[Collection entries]

<<<<

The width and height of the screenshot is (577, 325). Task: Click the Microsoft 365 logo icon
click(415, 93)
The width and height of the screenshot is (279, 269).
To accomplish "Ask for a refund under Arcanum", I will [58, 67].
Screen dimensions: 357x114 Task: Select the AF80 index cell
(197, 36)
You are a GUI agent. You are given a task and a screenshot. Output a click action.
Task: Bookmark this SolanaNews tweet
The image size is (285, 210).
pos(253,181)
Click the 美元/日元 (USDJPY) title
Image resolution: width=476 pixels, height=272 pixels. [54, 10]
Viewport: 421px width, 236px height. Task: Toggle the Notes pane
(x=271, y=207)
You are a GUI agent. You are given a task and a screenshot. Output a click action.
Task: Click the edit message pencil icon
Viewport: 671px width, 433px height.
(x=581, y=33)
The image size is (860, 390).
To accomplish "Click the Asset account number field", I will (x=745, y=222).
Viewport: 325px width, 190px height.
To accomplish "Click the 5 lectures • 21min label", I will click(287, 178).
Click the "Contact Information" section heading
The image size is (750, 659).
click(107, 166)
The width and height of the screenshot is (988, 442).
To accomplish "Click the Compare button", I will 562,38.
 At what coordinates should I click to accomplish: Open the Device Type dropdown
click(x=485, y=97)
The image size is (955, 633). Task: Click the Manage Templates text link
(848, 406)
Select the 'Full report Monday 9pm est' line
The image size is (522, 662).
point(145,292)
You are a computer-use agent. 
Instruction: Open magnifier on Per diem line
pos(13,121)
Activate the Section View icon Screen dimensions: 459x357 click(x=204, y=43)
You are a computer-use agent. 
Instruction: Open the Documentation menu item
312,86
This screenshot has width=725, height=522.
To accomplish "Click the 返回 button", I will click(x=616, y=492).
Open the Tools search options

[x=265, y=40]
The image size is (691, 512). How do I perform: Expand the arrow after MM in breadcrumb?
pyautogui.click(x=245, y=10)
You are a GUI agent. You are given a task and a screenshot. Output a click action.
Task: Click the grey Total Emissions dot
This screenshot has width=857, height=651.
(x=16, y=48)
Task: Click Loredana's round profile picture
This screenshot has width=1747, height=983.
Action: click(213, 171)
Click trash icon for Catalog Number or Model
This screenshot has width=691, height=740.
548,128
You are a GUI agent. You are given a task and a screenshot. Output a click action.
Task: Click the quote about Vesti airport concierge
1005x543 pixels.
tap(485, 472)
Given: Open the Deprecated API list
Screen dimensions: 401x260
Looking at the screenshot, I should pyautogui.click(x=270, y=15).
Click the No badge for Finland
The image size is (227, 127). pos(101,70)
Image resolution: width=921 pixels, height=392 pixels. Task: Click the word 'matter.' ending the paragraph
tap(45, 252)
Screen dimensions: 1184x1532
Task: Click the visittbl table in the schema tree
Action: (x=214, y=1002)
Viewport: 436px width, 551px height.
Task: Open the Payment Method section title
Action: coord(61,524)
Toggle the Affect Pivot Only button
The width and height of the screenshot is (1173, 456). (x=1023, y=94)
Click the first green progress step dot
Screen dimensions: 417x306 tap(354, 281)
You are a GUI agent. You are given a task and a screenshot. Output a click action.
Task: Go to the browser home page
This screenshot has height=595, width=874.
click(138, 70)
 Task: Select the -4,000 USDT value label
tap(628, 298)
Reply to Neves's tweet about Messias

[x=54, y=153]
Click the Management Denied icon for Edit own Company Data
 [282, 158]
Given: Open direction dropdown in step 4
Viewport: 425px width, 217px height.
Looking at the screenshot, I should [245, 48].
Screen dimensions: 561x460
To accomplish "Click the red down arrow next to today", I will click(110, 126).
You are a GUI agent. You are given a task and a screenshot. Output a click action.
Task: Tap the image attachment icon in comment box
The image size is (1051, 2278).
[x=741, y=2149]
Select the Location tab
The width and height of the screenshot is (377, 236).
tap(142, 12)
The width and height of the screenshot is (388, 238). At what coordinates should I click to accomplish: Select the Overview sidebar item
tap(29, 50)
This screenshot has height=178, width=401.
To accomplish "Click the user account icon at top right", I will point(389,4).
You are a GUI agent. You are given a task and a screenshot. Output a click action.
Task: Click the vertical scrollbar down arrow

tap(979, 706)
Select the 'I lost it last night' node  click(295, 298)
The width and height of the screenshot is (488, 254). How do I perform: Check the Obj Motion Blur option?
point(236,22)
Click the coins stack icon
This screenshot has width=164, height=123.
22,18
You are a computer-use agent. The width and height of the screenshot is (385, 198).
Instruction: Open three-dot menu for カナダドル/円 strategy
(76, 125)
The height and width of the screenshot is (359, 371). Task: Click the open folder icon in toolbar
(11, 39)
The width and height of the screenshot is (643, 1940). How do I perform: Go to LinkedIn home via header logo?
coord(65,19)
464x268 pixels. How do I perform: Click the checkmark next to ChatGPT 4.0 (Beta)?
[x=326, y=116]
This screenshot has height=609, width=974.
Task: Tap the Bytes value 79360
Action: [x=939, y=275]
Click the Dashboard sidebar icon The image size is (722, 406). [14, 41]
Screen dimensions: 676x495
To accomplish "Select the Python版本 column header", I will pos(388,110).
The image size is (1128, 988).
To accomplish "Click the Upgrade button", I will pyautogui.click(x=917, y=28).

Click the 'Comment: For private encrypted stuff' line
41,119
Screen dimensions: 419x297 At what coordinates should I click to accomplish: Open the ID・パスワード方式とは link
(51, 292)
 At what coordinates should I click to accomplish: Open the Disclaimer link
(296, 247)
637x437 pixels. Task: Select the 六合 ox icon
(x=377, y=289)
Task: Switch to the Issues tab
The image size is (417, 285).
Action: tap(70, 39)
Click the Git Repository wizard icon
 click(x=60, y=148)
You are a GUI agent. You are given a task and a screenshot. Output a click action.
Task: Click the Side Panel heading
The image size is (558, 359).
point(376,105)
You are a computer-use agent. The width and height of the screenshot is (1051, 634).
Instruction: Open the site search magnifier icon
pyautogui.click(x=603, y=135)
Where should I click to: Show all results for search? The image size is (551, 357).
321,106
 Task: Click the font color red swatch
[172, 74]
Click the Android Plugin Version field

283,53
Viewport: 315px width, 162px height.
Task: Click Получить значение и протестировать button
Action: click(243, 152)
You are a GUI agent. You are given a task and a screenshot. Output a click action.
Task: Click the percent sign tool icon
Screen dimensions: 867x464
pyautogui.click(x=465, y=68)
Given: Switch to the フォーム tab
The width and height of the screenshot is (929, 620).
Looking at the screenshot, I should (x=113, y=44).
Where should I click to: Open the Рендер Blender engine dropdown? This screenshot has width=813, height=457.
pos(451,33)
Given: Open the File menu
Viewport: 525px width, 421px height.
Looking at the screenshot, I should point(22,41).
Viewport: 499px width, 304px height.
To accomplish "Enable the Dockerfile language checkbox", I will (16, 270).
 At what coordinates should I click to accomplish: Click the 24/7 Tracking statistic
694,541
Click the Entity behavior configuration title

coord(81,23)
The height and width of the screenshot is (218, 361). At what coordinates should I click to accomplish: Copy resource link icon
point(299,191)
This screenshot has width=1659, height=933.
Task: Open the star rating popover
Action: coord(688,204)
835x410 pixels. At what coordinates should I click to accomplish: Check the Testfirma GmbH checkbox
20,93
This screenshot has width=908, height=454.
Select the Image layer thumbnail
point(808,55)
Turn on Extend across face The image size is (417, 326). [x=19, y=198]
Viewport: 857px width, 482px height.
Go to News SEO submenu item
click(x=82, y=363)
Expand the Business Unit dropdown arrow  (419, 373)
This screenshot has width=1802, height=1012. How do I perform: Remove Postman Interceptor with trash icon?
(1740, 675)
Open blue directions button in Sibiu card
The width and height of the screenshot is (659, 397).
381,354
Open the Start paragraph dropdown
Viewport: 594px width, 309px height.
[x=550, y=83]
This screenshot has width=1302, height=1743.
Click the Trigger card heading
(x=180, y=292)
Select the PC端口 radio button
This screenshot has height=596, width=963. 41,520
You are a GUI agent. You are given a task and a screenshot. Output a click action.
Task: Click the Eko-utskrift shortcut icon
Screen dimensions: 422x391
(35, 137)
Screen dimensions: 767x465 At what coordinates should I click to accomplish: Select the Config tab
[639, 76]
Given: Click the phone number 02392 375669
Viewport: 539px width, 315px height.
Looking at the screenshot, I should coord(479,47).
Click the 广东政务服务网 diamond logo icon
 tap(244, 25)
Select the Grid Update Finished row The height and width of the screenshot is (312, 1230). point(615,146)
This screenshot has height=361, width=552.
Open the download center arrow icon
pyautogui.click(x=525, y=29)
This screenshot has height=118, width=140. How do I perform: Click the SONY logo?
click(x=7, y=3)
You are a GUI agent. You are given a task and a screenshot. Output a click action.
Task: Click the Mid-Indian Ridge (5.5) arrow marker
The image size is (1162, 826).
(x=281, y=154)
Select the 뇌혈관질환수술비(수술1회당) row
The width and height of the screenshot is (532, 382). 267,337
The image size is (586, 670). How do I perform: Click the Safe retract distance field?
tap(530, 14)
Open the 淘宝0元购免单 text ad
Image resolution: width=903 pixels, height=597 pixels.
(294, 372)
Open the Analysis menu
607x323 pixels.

>>>>

◆ **WORK ORDER**
Find the word "account" in the records and pull out each line that has it.

◆ **COMPLETED TASK**
To accomplish "Click the Asset account number field", I will (x=745, y=222).
To accomplish "Click the user account icon at top right", I will point(389,4).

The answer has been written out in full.